Required action a: In the article on Indonesia's elections, what was the turnout on February 14?

Source text:
☆ ☆ ☆ ☆
Learning from Jakarta on simultaneous polls - Hindustan Times

Learning from Jakarta on simultaneous polls

Mar 02, 2024 09:51 PM IST

For India, Indonesia is a living laboratory to study the One-Nation, One-Election system, though their electorate is only about a quarter of India’s

Indonesia went to the polls on February 14, and the results are expected by March 20. It is interesting to note that ever since its return to democracy in 2004, Indonesia’s general elections have happened in the same year as India’s.

Presidential candidate Prabowo Subianto votes at a polling station during the general election in Indonesia.(REUTERS) PREMIUM
Presidential candidate Prabowo Subianto votes at a polling station during the general election in Indonesia.(REUTERS)

While the official results were awaited, within hours of the polls closing, quick counts emerged – a mix of exit polls along with early results from some booths. General Prabowo Subianto, the defence minister, and Gibran Raka, his vice-presidential candidate, are expected to be the winners. The other two candidates have not conceded so far. Over the last 20 years, quick count results have varied only marginally from the final results.

Indonesia has been moving towards a one-nation, one-poll system, which is under discussion in India. This is under the revised law since 2019 when simultaneous elections were introduced under a Constitutional Court judgment in that country. Indonesia has a voting age of 17 and 204 million voters (military and police personnel are not allowed to vote) – and the turnout on February 14 was 85%.

On polling day, a voter received several ballot papers. One for the presidential election, another for the House of Representatives (the Lok Sabha equivalent), the Regional Representative Council (the Upper House equivalent, but with directly elected members, on a non-party basis), and for members of local legislative bodies at the provincial and city/regency level outside Jakarta. Overseas voters got two ballots: For president and for the House of Representatives, to be cast by postal ballots submitted at the embassy. Regional governors are not part of this poll process due to the law of decentralisation. Gubernatorial elections for all 38 provinces are likely in November.
☆ ☆ ☆ ☆
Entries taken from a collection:

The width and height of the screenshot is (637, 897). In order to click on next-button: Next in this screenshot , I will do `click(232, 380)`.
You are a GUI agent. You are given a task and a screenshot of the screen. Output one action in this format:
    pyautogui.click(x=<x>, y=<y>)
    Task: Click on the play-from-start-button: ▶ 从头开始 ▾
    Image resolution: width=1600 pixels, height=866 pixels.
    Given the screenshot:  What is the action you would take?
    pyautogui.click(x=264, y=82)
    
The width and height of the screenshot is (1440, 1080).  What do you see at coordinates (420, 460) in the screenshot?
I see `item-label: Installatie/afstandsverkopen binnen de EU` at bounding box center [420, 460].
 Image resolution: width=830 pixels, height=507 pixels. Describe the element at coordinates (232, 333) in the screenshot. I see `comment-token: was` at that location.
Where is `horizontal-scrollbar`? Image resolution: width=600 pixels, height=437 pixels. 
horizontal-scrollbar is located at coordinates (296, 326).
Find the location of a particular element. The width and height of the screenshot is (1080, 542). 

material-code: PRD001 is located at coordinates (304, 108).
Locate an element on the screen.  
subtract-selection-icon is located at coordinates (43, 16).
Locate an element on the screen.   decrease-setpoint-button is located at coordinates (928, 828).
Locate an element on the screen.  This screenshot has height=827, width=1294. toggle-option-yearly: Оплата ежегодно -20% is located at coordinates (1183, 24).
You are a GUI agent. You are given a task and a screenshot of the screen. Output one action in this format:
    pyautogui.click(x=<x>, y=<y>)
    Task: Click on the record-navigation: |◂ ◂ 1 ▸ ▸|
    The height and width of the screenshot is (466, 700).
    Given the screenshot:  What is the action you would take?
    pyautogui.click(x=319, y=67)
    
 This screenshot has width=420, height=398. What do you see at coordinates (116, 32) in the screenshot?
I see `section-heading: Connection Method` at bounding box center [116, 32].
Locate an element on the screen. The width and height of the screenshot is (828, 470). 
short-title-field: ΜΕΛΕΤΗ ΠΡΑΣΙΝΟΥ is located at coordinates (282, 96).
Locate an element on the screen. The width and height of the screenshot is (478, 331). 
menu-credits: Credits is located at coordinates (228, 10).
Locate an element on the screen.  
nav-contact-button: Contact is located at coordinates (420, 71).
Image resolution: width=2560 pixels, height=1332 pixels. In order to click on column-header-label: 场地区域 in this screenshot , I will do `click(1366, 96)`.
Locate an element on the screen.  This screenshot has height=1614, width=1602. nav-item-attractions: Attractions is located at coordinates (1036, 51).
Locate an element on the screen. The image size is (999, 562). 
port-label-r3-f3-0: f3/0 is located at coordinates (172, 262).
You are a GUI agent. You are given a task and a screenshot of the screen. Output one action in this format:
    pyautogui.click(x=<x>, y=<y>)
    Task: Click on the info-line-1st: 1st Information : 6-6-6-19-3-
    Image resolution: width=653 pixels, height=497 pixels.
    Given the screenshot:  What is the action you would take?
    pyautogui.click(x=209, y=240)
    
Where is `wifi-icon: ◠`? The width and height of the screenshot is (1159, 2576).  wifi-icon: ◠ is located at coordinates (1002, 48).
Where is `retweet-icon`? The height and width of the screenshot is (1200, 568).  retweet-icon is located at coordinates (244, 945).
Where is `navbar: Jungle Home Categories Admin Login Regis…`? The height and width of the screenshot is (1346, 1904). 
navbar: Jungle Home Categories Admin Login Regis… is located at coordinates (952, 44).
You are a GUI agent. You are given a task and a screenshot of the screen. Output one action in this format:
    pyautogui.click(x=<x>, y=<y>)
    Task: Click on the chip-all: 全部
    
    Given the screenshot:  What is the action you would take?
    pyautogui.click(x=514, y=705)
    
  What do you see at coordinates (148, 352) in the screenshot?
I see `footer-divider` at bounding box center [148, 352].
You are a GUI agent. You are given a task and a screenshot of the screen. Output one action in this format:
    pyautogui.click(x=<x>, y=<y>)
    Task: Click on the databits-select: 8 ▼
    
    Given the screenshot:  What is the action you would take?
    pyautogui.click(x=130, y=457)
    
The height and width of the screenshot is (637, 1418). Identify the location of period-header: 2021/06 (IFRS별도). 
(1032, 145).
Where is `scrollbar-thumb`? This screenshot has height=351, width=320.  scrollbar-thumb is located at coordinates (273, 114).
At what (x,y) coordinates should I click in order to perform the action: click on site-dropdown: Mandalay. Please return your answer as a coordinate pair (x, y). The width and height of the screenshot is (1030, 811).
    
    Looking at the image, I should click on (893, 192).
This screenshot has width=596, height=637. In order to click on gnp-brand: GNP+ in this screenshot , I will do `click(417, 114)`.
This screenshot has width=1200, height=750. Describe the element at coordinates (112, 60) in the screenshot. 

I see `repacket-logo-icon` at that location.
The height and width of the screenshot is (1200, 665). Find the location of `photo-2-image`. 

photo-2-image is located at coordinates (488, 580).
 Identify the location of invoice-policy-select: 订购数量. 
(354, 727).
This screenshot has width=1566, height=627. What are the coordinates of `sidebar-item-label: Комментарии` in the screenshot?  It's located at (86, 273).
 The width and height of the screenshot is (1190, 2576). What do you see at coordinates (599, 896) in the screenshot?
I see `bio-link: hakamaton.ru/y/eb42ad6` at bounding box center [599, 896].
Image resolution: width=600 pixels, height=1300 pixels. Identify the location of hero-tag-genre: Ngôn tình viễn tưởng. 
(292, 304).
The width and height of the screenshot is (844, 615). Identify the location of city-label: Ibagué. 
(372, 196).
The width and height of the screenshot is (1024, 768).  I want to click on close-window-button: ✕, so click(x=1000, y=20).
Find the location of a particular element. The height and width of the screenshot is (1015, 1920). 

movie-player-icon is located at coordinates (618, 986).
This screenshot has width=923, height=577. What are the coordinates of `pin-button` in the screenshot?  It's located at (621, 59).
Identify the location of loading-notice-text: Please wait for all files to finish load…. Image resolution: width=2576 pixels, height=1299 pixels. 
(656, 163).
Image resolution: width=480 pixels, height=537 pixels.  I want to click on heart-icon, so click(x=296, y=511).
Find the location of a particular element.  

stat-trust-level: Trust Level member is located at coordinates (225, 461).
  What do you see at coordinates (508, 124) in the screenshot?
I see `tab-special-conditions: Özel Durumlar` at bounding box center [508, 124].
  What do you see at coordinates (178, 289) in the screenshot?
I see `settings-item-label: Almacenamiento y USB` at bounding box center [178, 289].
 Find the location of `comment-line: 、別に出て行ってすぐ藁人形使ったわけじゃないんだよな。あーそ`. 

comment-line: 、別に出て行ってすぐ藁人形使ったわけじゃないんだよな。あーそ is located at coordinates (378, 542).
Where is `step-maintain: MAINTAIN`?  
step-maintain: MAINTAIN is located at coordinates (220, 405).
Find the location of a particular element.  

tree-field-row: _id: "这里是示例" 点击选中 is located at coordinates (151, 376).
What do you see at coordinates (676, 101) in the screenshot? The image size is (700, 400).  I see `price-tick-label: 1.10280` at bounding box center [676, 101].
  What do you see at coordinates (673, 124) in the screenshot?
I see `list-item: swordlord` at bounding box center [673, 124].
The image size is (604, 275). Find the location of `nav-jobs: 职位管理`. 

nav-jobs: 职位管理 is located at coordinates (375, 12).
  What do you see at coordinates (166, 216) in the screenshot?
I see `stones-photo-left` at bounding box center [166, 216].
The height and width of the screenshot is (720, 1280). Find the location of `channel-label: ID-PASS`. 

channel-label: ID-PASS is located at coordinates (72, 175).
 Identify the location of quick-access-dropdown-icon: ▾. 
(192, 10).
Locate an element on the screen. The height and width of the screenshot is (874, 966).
☆ ☆ ☆ ☆
Required action b: Copy the listing from the line with "This screenshot has width=596, height=637." to the line with "(292, 304).", both of those lines included.

Output a: The turnout was 85%.

Output b:
This screenshot has width=596, height=637. In order to click on gnp-brand: GNP+ in this screenshot , I will do `click(417, 114)`.
This screenshot has width=1200, height=750. Describe the element at coordinates (112, 60) in the screenshot. 

I see `repacket-logo-icon` at that location.
The height and width of the screenshot is (1200, 665). Find the location of `photo-2-image`. 

photo-2-image is located at coordinates (488, 580).
 Identify the location of invoice-policy-select: 订购数量. 
(354, 727).
This screenshot has width=1566, height=627. What are the coordinates of `sidebar-item-label: Комментарии` in the screenshot?  It's located at (86, 273).
 The width and height of the screenshot is (1190, 2576). What do you see at coordinates (599, 896) in the screenshot?
I see `bio-link: hakamaton.ru/y/eb42ad6` at bounding box center [599, 896].
Image resolution: width=600 pixels, height=1300 pixels. Identify the location of hero-tag-genre: Ngôn tình viễn tưởng. 
(292, 304).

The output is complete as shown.